— Record set —
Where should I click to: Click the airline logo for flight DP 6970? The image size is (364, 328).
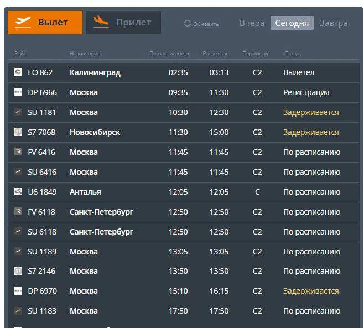click(18, 291)
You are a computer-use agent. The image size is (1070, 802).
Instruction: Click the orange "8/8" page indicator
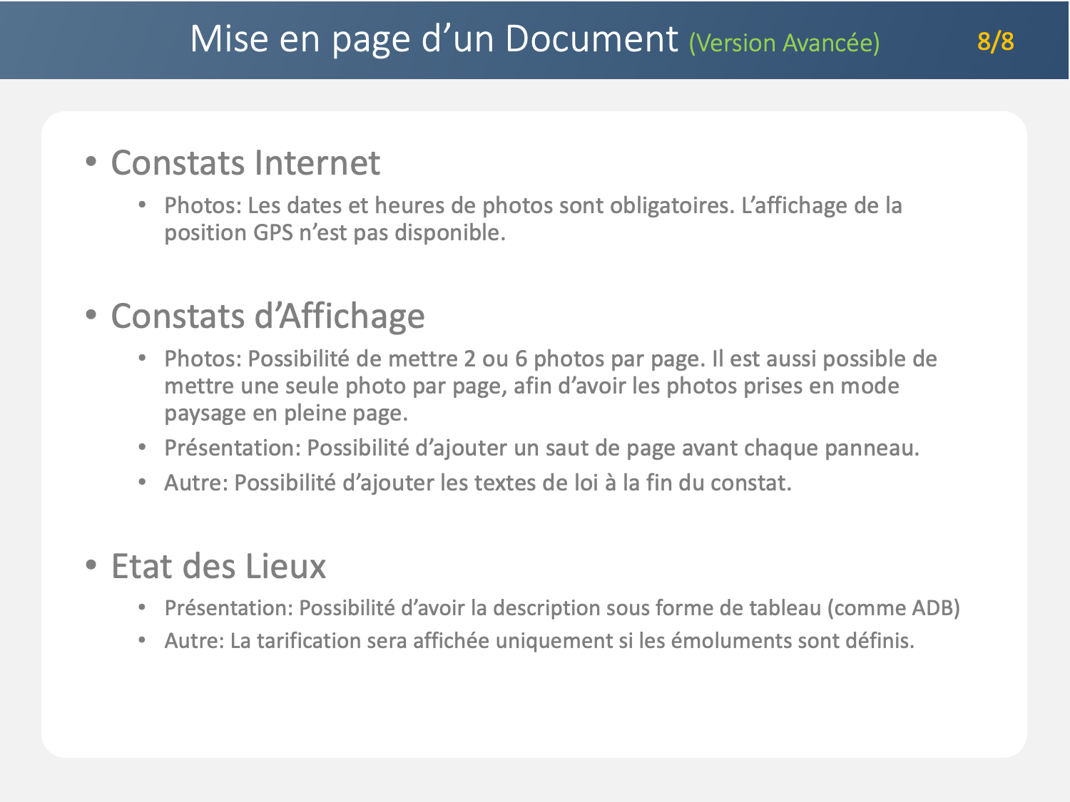click(x=995, y=41)
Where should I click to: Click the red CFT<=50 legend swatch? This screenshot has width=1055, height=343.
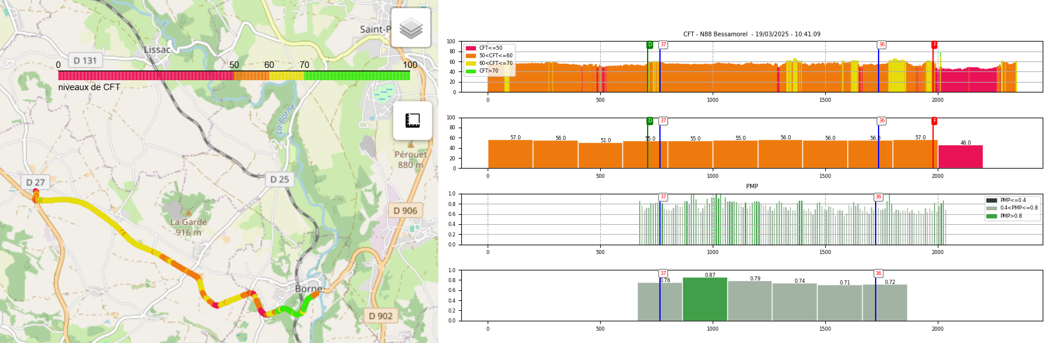[471, 48]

— Task brief —
Would you print the whole listing exactly, omitting the pictures?

— The answer —
Where should I click to: Click the airline logo for flight DP 6970? The image size is (364, 328).
click(18, 291)
You are a computer-use agent. The image size is (1070, 802).
Instruction: Click the orange "8/8" page indicator
click(x=995, y=41)
Where should I click to: Click the red CFT<=50 legend swatch? This screenshot has width=1055, height=343.
[471, 48]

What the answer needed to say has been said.